Im Ausgangsfall wurde ein Antrag auf Aufhebung des Rückstandsausweises gestellt. Im daraufhin erlassenen Bescheid wurde nicht über den Anspruch an sich abgesprochen, sondern der Antrag abgewiesen. Nur auf diese Fälle muss sich die Forderung des VwGH beschränken, vorangegangene Rückstandsausweise aufzuheben: Wird eine inhaltliche Auseinandersetzung mit der Problemstellung im Bescheid verwehrt, dürfen nicht mehrere Rückstandsausweise nebeneinander bestehen bleiben. Alles andere wäre überschießend und würde den Interessen der Beteiligten gar nicht entsprechen.
Mit dem Bescheidantrag gemäß § 410 Abs. 1 Z 7 ASVG kann ein Antrag auf Aufschiebung der Exekution in Anlehnung an § 42 Abs. 1 Z 1 EO verbunden werden. Daneben besteht die Möglichkeit, mit einem Oppositionsantrag gemäß § 35 Abs. 2 letzter Satz EO einen Antrag auf Aufschiebung der Exekution gemäß § 42 Abs. Z 5 EO zu verbinden. Sollte tatsächlich zu viel bezahlt worden sein, bleibt immer noch die Möglichkeit, diese zu Ungebühr entrichteten Beiträge gemäß § 69 ASVG zurückzufordern.

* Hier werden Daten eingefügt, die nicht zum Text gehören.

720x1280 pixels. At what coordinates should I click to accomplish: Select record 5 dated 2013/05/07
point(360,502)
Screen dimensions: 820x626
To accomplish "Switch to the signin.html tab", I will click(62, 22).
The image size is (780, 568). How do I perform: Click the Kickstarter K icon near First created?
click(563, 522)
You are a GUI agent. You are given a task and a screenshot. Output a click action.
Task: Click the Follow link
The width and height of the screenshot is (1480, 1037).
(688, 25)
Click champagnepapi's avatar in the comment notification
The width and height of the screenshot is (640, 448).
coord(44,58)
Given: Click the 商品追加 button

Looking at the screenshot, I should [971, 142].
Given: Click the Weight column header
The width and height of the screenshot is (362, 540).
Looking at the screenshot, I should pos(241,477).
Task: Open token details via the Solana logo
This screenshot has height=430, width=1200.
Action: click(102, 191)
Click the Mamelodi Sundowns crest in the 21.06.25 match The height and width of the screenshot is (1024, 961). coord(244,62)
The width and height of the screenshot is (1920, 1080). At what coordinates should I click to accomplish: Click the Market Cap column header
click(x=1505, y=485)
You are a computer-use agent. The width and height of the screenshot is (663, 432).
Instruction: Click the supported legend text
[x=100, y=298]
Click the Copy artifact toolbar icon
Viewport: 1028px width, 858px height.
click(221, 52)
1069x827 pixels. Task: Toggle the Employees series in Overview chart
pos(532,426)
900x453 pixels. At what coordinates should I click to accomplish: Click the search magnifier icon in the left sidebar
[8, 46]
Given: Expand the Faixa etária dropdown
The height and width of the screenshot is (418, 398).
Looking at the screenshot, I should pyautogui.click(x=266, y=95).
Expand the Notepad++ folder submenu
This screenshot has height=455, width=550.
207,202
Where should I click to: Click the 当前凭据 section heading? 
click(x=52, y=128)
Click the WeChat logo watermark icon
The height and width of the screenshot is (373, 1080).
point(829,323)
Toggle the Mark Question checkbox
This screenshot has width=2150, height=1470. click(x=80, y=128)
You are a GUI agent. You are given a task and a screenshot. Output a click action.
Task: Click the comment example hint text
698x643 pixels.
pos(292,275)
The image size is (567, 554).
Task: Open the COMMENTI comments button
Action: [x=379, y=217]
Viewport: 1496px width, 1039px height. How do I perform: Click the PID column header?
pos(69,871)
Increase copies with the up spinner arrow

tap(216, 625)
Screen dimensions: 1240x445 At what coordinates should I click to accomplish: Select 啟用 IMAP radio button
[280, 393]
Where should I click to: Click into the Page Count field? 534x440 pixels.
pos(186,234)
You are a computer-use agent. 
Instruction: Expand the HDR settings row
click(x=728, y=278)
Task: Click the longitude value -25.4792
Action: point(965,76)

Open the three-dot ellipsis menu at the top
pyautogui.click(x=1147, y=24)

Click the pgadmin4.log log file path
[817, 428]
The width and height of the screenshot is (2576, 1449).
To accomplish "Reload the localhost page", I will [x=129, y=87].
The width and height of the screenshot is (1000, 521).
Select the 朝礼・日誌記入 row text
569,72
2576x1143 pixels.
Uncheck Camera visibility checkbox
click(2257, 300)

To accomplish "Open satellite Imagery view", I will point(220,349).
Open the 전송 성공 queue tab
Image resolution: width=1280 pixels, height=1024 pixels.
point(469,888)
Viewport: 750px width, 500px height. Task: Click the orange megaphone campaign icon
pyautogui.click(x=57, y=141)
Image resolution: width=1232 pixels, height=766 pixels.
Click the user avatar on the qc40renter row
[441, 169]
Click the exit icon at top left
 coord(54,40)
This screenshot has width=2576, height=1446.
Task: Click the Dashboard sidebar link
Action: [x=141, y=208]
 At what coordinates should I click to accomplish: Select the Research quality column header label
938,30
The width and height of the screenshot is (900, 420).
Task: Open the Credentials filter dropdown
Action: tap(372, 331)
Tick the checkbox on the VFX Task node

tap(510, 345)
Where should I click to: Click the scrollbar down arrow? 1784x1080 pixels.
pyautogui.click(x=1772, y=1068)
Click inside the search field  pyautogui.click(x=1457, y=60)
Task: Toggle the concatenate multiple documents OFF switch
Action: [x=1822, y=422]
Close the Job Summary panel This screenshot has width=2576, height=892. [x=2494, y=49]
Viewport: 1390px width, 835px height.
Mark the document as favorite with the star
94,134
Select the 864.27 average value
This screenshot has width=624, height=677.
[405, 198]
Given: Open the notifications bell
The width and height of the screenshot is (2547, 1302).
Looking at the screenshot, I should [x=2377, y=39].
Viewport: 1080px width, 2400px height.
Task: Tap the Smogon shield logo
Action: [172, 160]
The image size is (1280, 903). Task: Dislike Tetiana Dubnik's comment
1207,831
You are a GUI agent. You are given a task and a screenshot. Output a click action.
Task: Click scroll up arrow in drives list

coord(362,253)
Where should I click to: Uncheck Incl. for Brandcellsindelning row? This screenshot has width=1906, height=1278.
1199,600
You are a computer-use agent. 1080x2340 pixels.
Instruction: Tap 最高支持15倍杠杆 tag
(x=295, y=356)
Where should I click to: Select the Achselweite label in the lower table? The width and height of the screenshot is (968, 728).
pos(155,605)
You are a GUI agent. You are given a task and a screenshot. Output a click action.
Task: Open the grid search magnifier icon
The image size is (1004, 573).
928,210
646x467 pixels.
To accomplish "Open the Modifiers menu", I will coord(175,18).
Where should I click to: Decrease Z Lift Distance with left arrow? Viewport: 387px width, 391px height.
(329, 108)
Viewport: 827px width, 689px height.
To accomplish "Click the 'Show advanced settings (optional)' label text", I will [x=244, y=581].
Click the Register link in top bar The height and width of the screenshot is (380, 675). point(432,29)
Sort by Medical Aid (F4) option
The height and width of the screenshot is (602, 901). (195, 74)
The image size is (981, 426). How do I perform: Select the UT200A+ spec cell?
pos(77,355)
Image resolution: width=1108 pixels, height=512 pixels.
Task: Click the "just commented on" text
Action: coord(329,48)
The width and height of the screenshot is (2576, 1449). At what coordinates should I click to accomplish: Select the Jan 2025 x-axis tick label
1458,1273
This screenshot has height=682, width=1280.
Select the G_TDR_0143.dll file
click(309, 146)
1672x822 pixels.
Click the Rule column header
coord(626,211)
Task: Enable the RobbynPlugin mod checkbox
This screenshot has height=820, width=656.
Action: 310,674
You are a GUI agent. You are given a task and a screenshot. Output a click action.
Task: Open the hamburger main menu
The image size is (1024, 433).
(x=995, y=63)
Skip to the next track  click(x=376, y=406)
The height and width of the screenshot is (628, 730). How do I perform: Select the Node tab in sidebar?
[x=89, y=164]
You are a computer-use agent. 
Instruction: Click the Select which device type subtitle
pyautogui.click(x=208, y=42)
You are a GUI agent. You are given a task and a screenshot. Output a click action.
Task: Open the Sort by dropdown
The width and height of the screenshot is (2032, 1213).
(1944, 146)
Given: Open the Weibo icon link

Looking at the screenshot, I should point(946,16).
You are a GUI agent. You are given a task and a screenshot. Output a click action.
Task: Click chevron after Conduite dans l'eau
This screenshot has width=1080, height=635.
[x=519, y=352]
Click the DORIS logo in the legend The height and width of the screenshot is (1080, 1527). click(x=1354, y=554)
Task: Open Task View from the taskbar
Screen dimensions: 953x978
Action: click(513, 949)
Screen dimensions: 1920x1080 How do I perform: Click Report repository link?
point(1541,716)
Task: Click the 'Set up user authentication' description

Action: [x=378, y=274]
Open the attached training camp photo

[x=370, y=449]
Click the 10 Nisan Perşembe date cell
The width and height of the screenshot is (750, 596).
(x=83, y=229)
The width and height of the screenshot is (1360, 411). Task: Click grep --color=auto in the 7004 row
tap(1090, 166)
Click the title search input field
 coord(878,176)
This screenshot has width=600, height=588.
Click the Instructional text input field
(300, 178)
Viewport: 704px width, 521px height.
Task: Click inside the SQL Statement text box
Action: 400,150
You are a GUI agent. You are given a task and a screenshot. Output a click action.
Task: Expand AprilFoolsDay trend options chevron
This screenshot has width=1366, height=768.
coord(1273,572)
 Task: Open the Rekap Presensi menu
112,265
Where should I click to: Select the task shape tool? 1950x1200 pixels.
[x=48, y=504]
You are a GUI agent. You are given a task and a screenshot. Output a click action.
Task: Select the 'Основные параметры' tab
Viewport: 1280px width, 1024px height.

In Anbetracht dieser Möglichkeiten ist eine Verkürzung des Rechtsschutzes auf Grund der hier vertretenen Ansicht nicht zu befürchten. Andererseits ist zu bedenken: Verfahrensaufwand zu generieren in Angelegenheiten, in denen gemäß jahrzehntelanger Erfahrung gar kein Bedarf danach besteht, kann dem staatspolitischen Ziel nach einer schlanken Verwaltung und Kostendämpfung nicht gerecht werden.